When the profiler points to a function that looks innocent
You profiled your service. The CPU flame graph shows a spike in a function you wrote. The code is clean: a loop summing integers, or a helper that formats a string. The logic is sound. Yet the profiler screams that this function consumes half your CPU time. You suspect the compiler generated a slow loop, or perhaps it failed to inline a helper, causing excessive stack allocations. You need to see what the machine actually executes.
Go lets you peek under the hood. You can inspect the assembly output to verify what the compiler emitted. Assembly is the bridge between your source code and the CPU. Reading it reveals the exact sequence of register moves, memory accesses, and jumps. It shows you the cost of every operation.
Assembly is the compiler's hand movements
Go compiles to native machine code. The compiler translates your source into a sequence of CPU instructions. Assembly is the human-readable representation of those instructions. Each line of assembly corresponds to a single operation the processor executes.
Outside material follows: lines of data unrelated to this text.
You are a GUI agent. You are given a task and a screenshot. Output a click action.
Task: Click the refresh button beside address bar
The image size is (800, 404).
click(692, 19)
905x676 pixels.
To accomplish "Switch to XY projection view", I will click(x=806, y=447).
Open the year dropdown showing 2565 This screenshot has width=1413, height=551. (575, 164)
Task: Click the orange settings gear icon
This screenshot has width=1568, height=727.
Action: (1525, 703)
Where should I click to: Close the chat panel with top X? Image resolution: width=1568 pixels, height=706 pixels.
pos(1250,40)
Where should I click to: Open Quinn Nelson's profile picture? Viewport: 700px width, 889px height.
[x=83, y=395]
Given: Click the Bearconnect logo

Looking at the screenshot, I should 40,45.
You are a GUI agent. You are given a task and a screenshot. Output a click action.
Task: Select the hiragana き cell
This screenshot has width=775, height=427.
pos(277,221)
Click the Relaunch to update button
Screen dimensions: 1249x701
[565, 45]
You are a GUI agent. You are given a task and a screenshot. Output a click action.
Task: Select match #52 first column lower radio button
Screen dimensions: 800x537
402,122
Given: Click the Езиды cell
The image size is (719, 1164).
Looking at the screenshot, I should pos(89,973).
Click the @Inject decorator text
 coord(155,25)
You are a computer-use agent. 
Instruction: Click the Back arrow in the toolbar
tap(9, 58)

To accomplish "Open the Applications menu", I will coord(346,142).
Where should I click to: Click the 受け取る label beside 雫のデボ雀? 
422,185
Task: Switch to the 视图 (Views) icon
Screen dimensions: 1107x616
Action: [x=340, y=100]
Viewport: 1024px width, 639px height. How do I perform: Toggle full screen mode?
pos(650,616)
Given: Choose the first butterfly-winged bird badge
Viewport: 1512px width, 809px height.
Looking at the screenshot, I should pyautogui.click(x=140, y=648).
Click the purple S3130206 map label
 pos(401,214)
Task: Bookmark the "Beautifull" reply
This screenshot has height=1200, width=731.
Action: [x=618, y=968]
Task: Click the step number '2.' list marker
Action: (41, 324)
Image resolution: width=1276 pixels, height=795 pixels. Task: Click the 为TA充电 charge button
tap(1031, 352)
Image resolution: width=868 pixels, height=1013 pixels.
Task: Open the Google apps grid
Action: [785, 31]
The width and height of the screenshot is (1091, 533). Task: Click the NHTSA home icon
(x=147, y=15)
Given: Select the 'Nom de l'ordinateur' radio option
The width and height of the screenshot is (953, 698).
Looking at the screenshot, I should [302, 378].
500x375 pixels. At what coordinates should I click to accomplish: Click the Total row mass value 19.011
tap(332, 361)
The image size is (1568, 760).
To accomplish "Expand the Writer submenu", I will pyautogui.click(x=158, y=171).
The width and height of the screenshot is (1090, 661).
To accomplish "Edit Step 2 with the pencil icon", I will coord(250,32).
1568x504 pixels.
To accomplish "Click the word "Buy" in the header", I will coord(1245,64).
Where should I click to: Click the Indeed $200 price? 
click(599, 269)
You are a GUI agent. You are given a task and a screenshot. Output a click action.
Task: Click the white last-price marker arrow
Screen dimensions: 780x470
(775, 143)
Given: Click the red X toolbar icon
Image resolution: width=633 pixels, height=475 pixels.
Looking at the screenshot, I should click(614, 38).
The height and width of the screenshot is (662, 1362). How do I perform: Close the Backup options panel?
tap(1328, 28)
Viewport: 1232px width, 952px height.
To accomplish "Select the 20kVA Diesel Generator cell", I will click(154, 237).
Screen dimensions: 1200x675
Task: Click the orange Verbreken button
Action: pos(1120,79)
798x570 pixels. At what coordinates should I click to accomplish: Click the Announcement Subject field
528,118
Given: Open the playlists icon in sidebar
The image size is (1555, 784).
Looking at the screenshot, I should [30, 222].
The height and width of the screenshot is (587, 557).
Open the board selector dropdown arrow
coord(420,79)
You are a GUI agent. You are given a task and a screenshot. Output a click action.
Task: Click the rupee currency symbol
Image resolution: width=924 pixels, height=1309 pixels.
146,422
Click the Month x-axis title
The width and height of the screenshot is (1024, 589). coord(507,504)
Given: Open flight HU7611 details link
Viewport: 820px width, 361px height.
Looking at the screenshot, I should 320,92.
Think of Go code as a recipe. It lists ingredients and steps. Assembly is the video of the chef cooking. The recipe says "chop onions." The video shows the knife angle, the speed of the hand, and whether the chef pauses to check the phone. If the dish takes too long, the recipe might be fine, but the video reveals the chef is using a dull knife. Assembly shows you the compiler's knife skills.
Go assembly uses a specific syntax. It is not AT&T or Intel syntax. It is Go's own dialect. Instructions are uppercase. Operands are separated by commas. The destination is always the last operand. This consistency makes the output easier to parse once you know the rules.
Generating assembly from Go code
The standard way to see assembly is to ask the compiler to print it during compilation. You use the -gcflags flag to pass options to the compiler. The -S flag tells the compiler to emit assembly instead of object code.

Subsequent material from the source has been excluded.